Figure 7.

Parp1 Loss of Function Confers Protection Against PAB-Induced RV Dysfunction

(A) Schematic of the experimental design. (B) CO, SV, TAPSE, and S′ wave measured using echocardiography in WT and Parp1-KO mice 7 weeks after PAB or sham surgery. (C) RV hypertrophy by Fulton index and relative mRNA levels of Nppa and Nppb expression in mice. (D) Representative images and quantification of Masson’s trichrome staining and relative mRNA levels of Col1α1 and Col3α1 expression in right ventricles from WT and Parp1-KO mice subjected to PAB or sham surgery. (E) Representative images of hematoxylin and eosin–stained RV sections and quantification of CSA. (F) Representative images and quantification of infiltrated macrophages stained with anti-CD68. Relative mRNA levels of Ccl2 and Socs3 in right ventricles of 7-week sham- or PAB-operated WT and Parp1-KO mice. (G) Representative images of TUNEL-stained RV sections and quantification of the percentage of positive cells. (H) Representative western blots and quantification of PARP1, pPKM2, PKM2, PKM1, phosphorylated signal transducer activator of transcription 3 (pSTAT3), STAT3, cMYC, hexokinase 2 (HK2), lactate dehydrogenase (LDH), and NUDT1 in right ventricles from WT and Parp1-KO mice subjected to PAB or sham surgery.
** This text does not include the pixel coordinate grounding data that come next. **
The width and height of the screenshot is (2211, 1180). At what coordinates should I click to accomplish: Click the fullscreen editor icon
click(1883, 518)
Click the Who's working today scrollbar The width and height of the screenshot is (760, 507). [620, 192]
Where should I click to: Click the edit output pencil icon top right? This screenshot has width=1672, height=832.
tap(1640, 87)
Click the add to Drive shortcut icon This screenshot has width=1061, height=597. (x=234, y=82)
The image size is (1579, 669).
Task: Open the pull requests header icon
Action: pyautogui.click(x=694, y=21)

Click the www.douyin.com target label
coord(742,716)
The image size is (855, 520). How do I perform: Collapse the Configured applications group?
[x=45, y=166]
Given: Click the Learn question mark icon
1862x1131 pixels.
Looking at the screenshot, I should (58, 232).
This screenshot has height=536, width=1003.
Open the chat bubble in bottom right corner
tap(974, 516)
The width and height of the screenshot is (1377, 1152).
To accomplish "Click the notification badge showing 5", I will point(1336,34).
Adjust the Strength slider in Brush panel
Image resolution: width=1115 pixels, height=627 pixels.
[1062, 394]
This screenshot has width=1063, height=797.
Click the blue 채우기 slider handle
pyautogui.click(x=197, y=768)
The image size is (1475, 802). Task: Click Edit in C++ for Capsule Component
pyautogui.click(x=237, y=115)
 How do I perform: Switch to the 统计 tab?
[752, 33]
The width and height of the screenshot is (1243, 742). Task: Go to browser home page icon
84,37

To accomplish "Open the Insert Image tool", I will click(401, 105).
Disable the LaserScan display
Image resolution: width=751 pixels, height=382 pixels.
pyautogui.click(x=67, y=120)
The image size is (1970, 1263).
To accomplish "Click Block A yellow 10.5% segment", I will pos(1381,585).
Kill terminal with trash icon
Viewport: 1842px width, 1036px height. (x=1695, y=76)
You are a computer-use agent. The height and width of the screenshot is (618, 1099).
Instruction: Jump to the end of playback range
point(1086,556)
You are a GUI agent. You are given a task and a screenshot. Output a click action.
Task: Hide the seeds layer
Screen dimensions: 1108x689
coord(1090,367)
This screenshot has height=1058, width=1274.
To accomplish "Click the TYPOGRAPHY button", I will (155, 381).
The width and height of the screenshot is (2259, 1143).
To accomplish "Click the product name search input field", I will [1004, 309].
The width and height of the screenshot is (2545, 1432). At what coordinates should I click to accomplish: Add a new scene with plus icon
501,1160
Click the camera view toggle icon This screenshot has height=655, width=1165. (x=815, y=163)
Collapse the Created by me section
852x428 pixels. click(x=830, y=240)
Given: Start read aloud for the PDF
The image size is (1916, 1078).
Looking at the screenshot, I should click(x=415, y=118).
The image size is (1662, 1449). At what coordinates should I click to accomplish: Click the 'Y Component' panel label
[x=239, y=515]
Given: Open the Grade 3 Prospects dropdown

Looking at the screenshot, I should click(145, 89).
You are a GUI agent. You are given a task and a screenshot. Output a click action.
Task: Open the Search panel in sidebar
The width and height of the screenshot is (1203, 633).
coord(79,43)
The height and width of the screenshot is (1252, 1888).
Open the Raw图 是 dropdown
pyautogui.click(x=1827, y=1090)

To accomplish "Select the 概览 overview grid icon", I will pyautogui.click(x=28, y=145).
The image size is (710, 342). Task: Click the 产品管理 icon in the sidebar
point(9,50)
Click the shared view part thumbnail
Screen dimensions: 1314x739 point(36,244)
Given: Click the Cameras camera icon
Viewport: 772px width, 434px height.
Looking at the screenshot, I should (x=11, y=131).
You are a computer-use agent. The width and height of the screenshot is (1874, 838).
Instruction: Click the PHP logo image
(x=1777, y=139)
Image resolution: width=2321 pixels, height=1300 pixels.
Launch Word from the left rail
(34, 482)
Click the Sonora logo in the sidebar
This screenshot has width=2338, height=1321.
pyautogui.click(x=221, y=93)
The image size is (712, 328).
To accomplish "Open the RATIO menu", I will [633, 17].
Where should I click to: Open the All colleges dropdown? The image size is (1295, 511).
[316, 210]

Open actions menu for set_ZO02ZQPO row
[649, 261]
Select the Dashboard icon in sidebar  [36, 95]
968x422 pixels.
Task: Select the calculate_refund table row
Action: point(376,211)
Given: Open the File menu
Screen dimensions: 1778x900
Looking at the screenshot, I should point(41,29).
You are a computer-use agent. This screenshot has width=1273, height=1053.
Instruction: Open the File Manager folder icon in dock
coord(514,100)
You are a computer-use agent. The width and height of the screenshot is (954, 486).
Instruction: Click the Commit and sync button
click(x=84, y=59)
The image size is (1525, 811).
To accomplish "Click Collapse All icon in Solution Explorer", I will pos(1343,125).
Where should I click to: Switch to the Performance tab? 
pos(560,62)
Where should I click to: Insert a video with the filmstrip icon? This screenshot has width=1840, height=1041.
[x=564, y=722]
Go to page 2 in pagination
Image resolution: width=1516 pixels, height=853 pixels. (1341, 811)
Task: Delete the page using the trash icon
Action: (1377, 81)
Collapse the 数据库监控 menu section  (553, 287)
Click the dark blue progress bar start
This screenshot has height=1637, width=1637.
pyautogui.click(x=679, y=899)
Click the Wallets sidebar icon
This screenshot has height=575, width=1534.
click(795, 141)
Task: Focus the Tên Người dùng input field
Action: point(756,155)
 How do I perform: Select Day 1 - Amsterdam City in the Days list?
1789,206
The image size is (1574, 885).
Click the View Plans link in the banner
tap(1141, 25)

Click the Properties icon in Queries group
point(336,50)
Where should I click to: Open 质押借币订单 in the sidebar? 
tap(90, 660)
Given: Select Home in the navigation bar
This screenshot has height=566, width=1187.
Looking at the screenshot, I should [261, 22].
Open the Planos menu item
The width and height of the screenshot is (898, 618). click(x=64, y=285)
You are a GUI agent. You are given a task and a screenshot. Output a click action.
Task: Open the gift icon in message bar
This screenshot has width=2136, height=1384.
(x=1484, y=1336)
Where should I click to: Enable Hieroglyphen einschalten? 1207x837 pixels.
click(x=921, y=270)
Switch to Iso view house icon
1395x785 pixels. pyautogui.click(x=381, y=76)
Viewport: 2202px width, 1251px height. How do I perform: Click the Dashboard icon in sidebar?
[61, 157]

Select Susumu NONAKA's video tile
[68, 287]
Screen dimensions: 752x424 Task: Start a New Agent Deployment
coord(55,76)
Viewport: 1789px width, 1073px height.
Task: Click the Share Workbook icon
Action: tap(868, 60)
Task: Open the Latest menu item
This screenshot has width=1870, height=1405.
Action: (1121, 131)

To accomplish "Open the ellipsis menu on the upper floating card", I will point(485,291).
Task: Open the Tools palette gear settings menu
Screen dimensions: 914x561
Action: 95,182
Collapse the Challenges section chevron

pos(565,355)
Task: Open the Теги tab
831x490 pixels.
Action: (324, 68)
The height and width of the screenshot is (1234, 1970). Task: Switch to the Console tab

Scale bars, 50 mm. Arrowheads, positive cells. WT sham, n = 3; Parp1-KO sham, n = 4; WT PAB, n = 11; and Parp1-KO, n = 10. Female mice are indicated by triangular symbols, and male mice are indicated by circular symbols. ∗P < 0.05, ∗∗P < 0.01, and ∗∗∗P < 0.001. Scatter dot plots show individual values and mean ± SEM. Comparisons were made using 1-way analysis of variance followed by Tukey multiple-comparison tests or nonparametric Kruskal-Wallis tests. Abbreviations as in Figures 1, 2, 5, and 6.